The NFL announced today that websites will not be permitted to run clips of NFL footage longer than 45 seconds. The NFL just doesn’t the power of the internet. Major League Baseball has MLB.tv, a network where subscribers get to see and hear footage of every baseball game and during the off season, subscribers get to watch footage of management and analysts talk about the business of baseball. NBA.com has highlights and games.
In a move designed to protect the Internet operations of its 32 teams, the pro football league has told news organizations that it will no longer permit them to carry unlimited online video clips of players, coaches or other officials, including video that the news organizations gather themselves on a team’s premises. News organizations can post no more than 45 seconds per day of video shot at a team’s facilities, including news conferences, interviews and practice-field reports.
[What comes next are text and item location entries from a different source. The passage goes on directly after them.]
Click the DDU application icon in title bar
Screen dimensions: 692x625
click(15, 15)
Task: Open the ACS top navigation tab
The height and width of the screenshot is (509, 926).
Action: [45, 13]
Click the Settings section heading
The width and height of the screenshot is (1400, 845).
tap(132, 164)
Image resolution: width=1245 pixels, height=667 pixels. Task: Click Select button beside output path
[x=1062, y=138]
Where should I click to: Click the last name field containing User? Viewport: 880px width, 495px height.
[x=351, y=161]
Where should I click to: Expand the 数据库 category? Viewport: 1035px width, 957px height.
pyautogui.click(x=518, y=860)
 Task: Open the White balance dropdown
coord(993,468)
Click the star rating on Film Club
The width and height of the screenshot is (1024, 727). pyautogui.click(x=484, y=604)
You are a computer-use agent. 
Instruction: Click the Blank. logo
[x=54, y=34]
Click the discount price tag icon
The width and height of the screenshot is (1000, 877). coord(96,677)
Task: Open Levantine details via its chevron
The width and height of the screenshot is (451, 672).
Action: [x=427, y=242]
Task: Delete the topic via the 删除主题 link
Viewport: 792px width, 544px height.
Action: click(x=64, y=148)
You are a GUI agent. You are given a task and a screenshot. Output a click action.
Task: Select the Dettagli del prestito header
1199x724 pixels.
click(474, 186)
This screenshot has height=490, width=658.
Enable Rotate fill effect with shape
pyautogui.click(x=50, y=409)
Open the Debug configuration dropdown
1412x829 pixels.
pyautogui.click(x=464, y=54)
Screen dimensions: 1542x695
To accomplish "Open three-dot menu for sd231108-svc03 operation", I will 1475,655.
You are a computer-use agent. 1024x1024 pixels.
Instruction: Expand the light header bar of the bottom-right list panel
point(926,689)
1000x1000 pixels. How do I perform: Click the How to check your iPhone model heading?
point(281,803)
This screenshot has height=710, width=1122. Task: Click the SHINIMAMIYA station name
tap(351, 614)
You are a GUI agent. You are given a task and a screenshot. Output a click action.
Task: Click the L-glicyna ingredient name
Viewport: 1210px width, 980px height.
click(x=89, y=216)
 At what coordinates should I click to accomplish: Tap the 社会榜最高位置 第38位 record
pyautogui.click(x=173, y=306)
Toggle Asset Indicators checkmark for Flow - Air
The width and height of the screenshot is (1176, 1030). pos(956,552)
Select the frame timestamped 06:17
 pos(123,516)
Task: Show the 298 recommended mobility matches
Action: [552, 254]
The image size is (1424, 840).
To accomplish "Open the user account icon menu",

But this move isn’t to protect its property from winding up on YouTube, it limits media organizations from broadcasting content of practices on their websites to 45 seconds per day. Why does the NFL not want more people exposed to their game? Sure the stadiums pack 75,000 plus fans to the stadium eight Sundays a year, but what about the novice fans who learn about football from their local news channel or favorite non-sports website such as Yahoo or Google?
The future of sports, television, entertainment online is one that’s open and allows the sometimes fan to become a die-hard fan by learning every aspect of the game from the linear 60 game to behind the scenes moments such as player commentary.
The NFL should learn a lesson from the NBA and make the game more accessible to the public and the press not less.